Extracted text »
Data jabberwocky: June 2020

Introduction

We have already seen what a perceptron model is, its definition and an implementation using scikit-learn module of python. The implementation was done on the iris dataset. There we had also mentioned that there were certain assumptions that we needed to make for the success of the model. The most important being that the classes of the dataset need to be linearly separable. But what does it mean? Consider training a perceptron for the AND/OR gate. First let us make a truth table.

AND Gate

OR Gate

Notice that in both cases, we can draw a straight line to segregate the 1's and the 0's. That means we can create a perceptron that knows how to solve an AND and another that can solve an OR classification. Now consider the XOR gate.

XOR Gate

Here we cannot separate the 1's and the 0's with a single straight line. So, what is the solution? Minsky and Papert(1969) offered a solution to XOR problem by combining perceptron unit responses using second layer of units. That is they took an approach of pieccewise linear classification. But then we need to be able to express this gate as a combination of two gates that are linearly separable and the gate combining the two gates should itself display same behaviour.

An XOR can be expressed as an AND operation between NAND and OR gate. This is left as an exercise to the reader(Try it!). Since AND is linearly separable it automatically follows so will be NAND. Hence we now have two perceptrons that can be taught to handle NAND gate and an OR gate and a third to handle the AND between the results of the two. So we get something as follows:

So what we see here is that more complex problems where classes are not linearly separable can be solved using multiple perceptrons. That is the core idea behind Multilayer Perceptron. Here we ended up creating a three layered model, the input layer, the hidden layer and the output layer and eventually arrive at a function like the following:

Now what requires an explanation is what those extra layers achieve. Remember a single layer is capable of linear classification, whereas an extra hidden layer can create more than one line and segregate between classes where the former cannot be used and we end up creating a polygon. Thus adding more layers can help us in creating arbitrarily complex shape.

With single layer

With one hidden layer

With Multiple layers

MLP is very efficient for function approximation in high-dimensional spaces. The error convergence rate of MLP is independent of the input dimensionality, while conventional linear regression methods suffer from the curse of dimensionality, which results in a decrease of the convergence rate with an increase of the input dimensionality [5]. The necessary number of MLP neurons for approximating a target function depends only upon the basic geometrical shape of the target function, and not on the dimensionality of the input space.

But then the question arises how to train the model. In a single layer perceptron, as we saw, there was back propagation of error which helped us in incrementing(recalculating) the weights in the next iteration. But here we need to calculate the weights of the internal layers. The question is how to achieve this? From the previous two diagram and our knowledge of perceptron, it is evident that there is no direct way to know the inputs of the hidden units. The first layer's recalculation can be done because of backpropagation of error. But what about the hidden layers?

Correct inputs of hidden layers are unknown

So as we see, unlike the perceptron model where it was straightforward to calculate the new weights, here we need a different approach to calculate the internal weights even during the first pass. This problem will certainly be addressed but for that it is imperative to first understand the architecture of the model.

Architecture of the model

There should not be any connections between neurons within the layer.

Input »
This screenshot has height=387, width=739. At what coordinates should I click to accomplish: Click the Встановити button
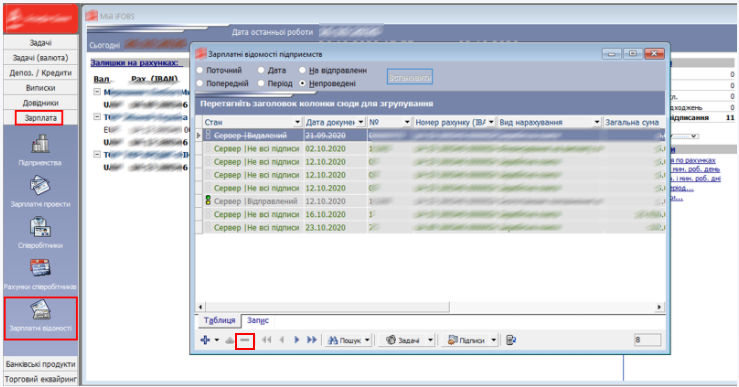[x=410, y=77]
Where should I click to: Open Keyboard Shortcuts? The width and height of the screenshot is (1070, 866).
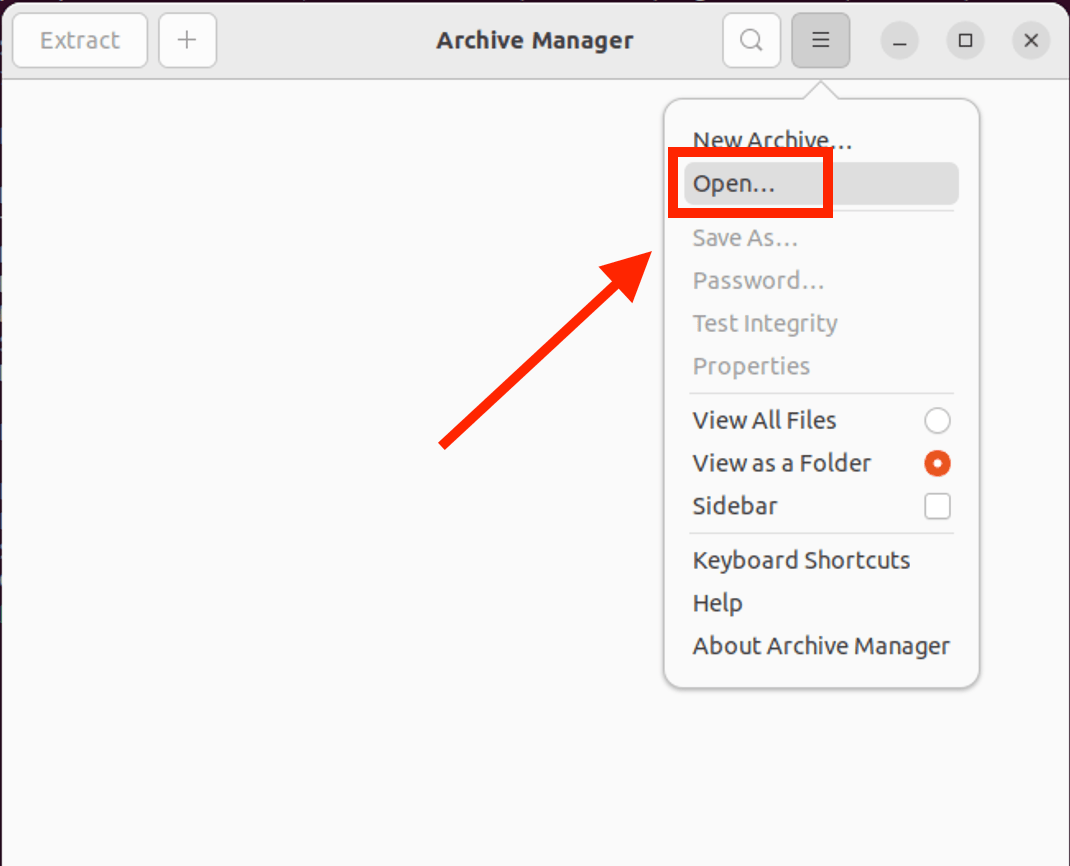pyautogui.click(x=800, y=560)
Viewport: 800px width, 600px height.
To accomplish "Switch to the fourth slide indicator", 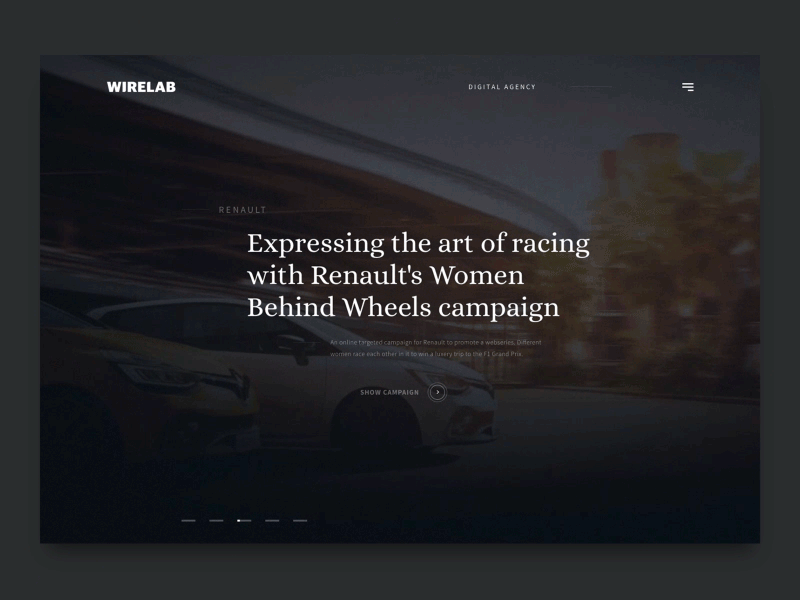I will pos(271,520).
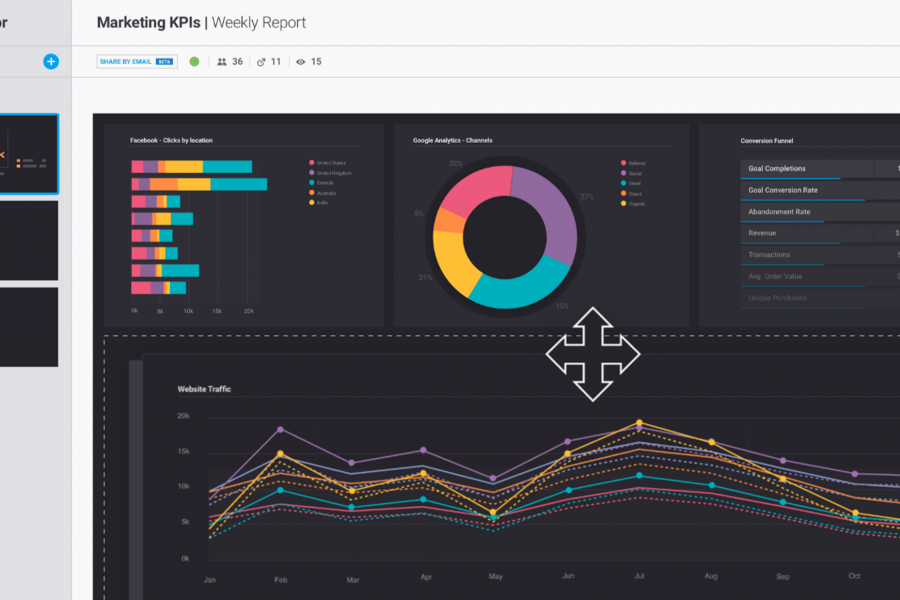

Exercise instructions »
1) In the text on multilayer perceptrons, turn the paragraph that opens "MLP is very efficient for function approximation" into a short bulleted list of its main facts.
2) Find every line in the records that contains the string "should", treating case as significant, and copy each such line.

Task answers »
1)
- MLP is very efficient for function approximation in high-dimensional spaces.
- Its error convergence rate does not depend on the input dimensionality.
- Conventional linear regression methods suffer from the curse of dimensionality: their convergence rate drops as input dimensionality rises.
- The number of MLP neurons needed to approximate a target function depends only on the function's basic geometrical shape, not on the dimensionality of the input space.

2)
This screenshot has height=387, width=739. At what coordinates should I click to accomplish: Click the Встановити button
Where should I click to: Open Keyboard Shortcuts? The width and height of the screenshot is (1070, 866).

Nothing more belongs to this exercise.